Performance Testing Script

import redis
import time
import statistics

def benchmark_redis_instance(connection_params, test_name):
    r = redis.Redis(**connection_params)
    
    # Test SET operations
    set_times = []
    for i in range(1000):
        start = time.time()
        r.set(f'test_key_{i}', 'x' * 1024)  # 1KB payload
        set_times.append(time.time() - start)
    
    # Test GET operations
    get_times = []
    for i in range(1000):
        start = time.time()
        r.get(f'test_key_{i}')
        get_times.append(time.time() - start)
    
    print(f"\
{test_name} Results:")
    print(f"SET - Avg: {statistics.mean(set_times)*1000:.2f}ms, "
          f"P99: {sorted(set_times)[int(len(set_times)*0.99)]*1000:.2f}ms")
    print(f"GET - Avg: {statistics.mean(get_times)*1000:.2f}ms, "
          f"P99: {sorted(get_times)[int(len(get_times)*0.99)]*1000:.2f}ms")

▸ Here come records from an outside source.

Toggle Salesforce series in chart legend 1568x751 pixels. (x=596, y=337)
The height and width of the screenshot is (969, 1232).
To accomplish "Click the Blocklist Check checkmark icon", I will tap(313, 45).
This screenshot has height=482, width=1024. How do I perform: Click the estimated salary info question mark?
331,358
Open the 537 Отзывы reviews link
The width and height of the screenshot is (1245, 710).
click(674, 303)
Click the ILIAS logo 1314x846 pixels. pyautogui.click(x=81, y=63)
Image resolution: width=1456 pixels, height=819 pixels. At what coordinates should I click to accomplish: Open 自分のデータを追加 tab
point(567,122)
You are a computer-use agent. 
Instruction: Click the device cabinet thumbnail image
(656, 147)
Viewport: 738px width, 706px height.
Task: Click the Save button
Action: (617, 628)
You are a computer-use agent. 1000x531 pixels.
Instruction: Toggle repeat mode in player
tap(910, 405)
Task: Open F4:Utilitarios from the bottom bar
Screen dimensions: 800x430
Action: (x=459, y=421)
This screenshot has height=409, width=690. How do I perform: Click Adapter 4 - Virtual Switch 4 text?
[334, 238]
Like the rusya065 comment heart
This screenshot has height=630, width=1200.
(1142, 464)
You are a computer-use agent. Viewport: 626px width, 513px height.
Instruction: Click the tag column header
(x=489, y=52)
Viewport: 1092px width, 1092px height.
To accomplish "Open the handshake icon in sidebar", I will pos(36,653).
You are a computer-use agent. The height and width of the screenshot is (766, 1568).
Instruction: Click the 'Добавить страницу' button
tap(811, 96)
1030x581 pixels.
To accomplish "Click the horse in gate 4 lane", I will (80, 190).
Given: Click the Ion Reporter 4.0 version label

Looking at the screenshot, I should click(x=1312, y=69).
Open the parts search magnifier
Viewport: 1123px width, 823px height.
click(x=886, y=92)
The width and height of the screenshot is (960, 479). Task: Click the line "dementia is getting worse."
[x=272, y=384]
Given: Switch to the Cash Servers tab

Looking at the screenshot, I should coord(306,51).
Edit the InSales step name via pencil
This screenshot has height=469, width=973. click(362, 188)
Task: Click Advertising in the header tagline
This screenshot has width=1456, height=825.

# Benchmark both instances
benchmark_redis_instance(old_redis_config, "Azure Cache for Redis")
benchmark_redis_instance(new_redis_config, "Azure Managed Redis")

Cutover Strategy

Blue-Green Deployment Approach

# Step 1: Deploy application with dual-write capability
# Application writes to both old and new Redis

# Step 2: Verify data consistency
redis-cli -h old-redis.redis.cache.windows.net --scan --pattern '*' | wc -l
redis-cli -h new-redis.redisenterprise.cache.azure.net --scan --pattern '*' | wc -l

# Step 3: Switch reads to new Redis (canary deployment)
# Monitor error rates and latencies

# Step 4: Complete cutover
# Update DNS/load balancer to point to new Redis

Post-Migration Monitoring

# Set up alerts for the new Managed Redis instance
az monitor metrics alert create \
  --name high-memory-usage \
  --resource <managed-redis-id> \
  --condition "avg usedmemorypercentage > 80" \
  --window-size 5m \
  --evaluation-frequency 1m

az monitor metrics alert create \
  --name high-cpu-usage \
  --resource <managed-redis-id> \
  --condition "avg cpuusagepercentage > 75" \
  --window-size 5m \
  --evaluation-frequency 1m

Rollback Plan

Always maintain your rollback capability:

# Maintain bi-directional sync during transition
class DualRedisClient:
    def __init__(self, primary_config, secondary_config):
        self.primary = redis.Redis(**primary_config)
        self.secondary = redis.Redis(**secondary_config)
        
    def set(self, key, value, **kwargs):
        # Write to both, read from primary
        result = self.primary.set(key, value, **kwargs)
        try:
            self.secondary.set(key, value, **kwargs)
        except Exception as e:
            # Log but don't fail
            logger.warning(f"Secondary write failed: {e}")
        return result
        
    def get(self, key):
        return self.primary.get(key)

Key Takeaways

  1. Start Early: Don’t wait until 2027 to begin migration planning
  2. Test Thoroughly: Azure Managed Redis has different performance characteristics
  3. Plan for Downtime: While minimal downtime is possible, plan maintenance windows
  4. Monitor Costs: Managed Redis pricing model differs from Cache for Redis
  5. Update Documentation: Ensure runbooks and disaster recovery procedures are updated

The migration from Azure Cache for Redis to Azure Managed Redis is mandatory but also an opportunity to leverage improved performance, better scalability, and access to the latest Redis features. Plan your migration strategy now to ensure a smooth transition well before the 2028 deadline."